**Rows from a dataset:**

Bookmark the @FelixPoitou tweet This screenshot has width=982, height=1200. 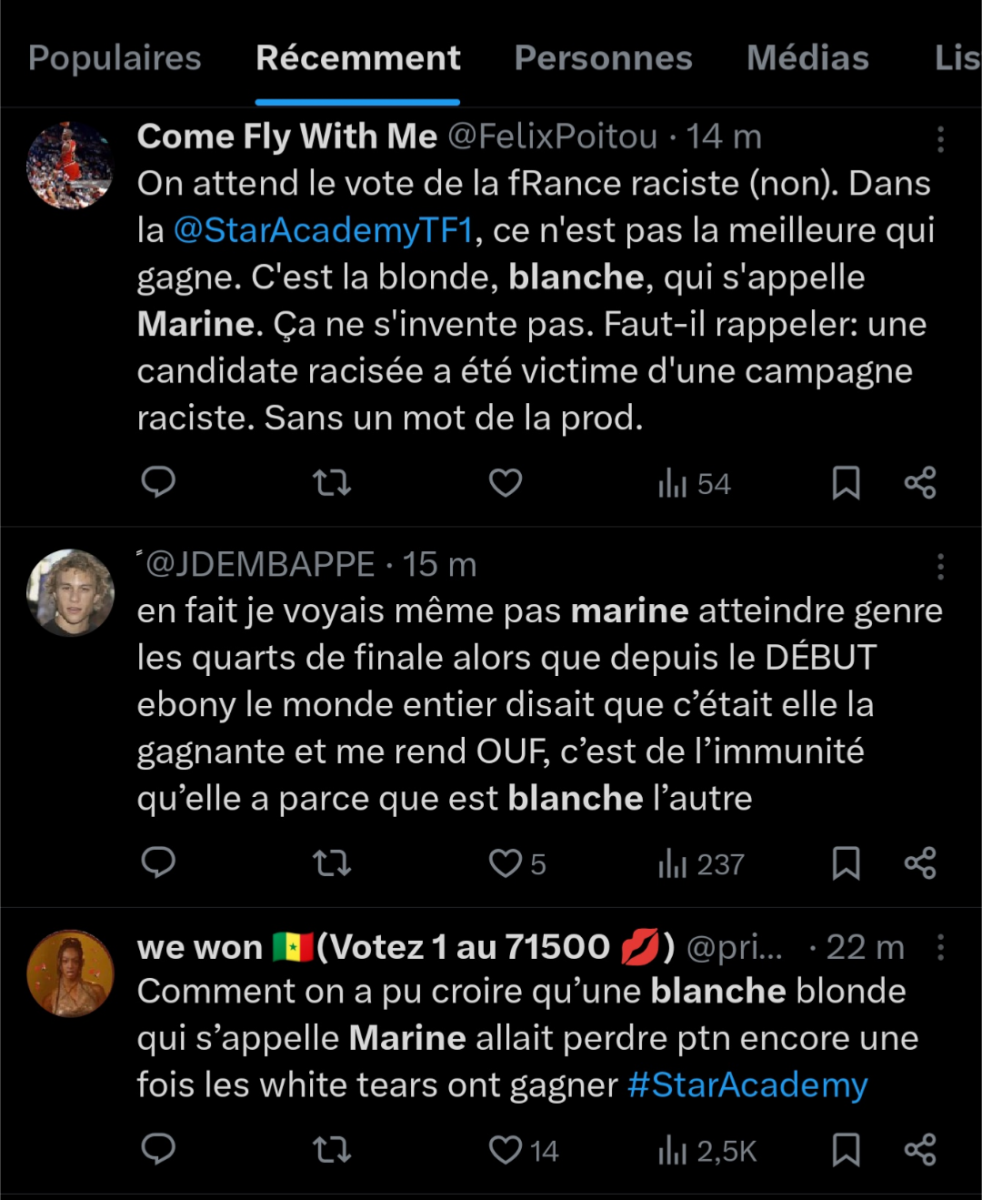click(x=846, y=484)
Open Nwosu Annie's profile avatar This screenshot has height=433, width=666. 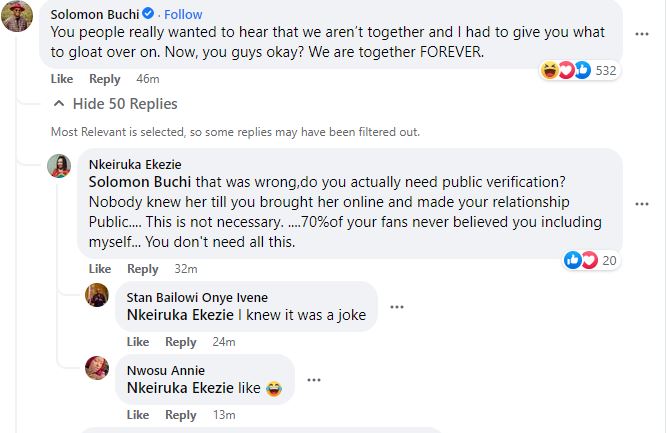97,367
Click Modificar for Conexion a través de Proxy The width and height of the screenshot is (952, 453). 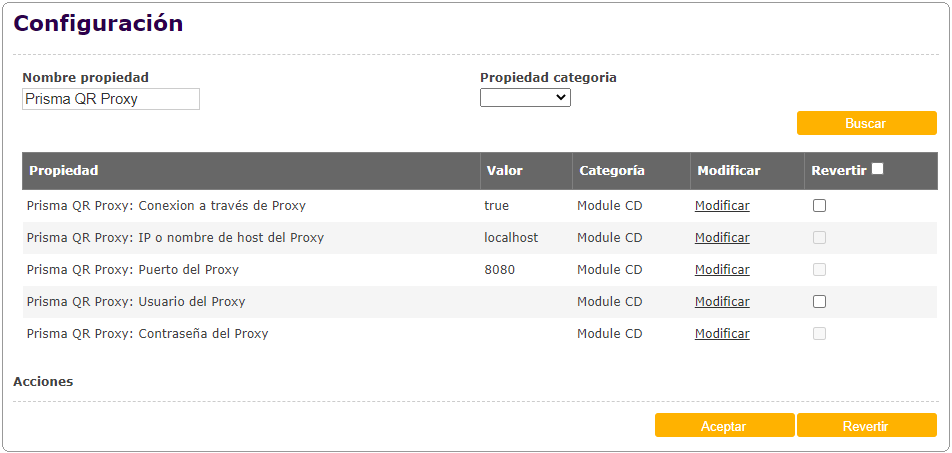[x=722, y=206]
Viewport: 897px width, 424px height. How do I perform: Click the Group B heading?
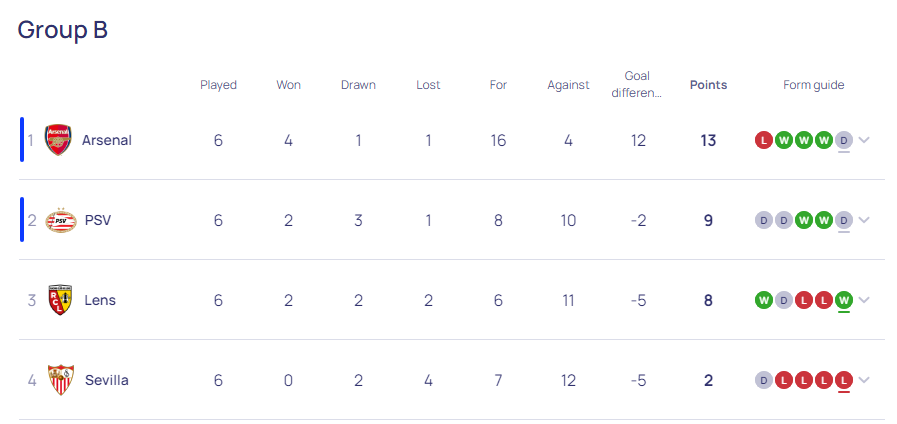63,30
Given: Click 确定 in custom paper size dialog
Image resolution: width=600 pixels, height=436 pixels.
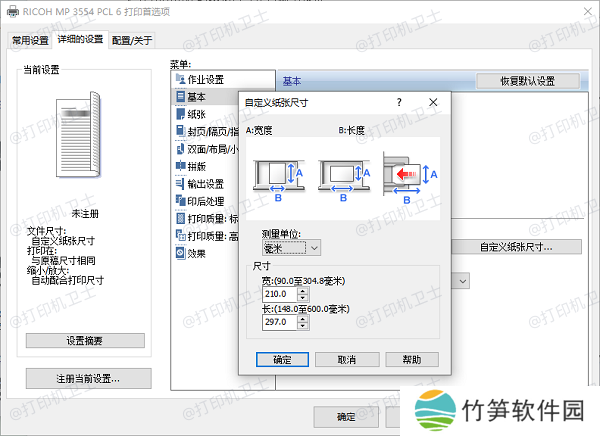Looking at the screenshot, I should tap(283, 359).
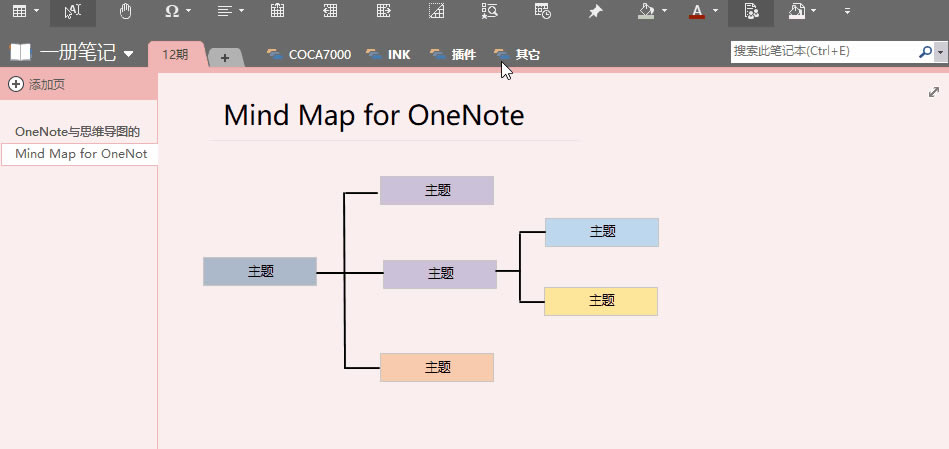Click the pin to Quick Access icon
This screenshot has height=449, width=949.
click(x=596, y=11)
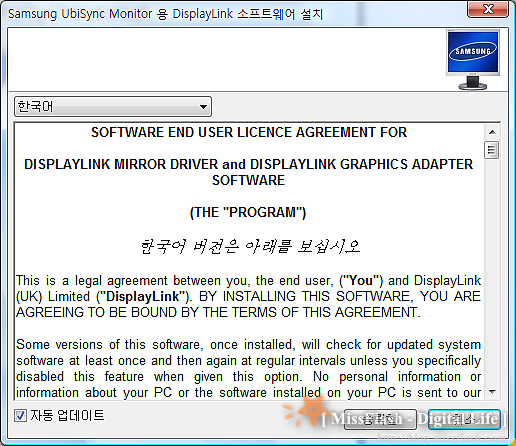Click the license scrollbar thumb

point(492,150)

**WHAT YOU NEED TO DO:** Rewrite the records starting at the line that contains "Viewport: 897px width, 424px" and ending at the end of the records, putting "Group C" in place of "Group B" and keeping everything else the same. Omit the pictures from your answer.

**SOLUTION TO THIS TASK:**
Viewport: 897px width, 424px height. How do I perform: Click the Group C heading?
63,30
Given: Click 确定 in custom paper size dialog
Image resolution: width=600 pixels, height=436 pixels.
Looking at the screenshot, I should tap(283, 359).
Click the pin to Quick Access icon
This screenshot has height=449, width=949.
click(x=596, y=11)
Click the license scrollbar thumb

point(492,150)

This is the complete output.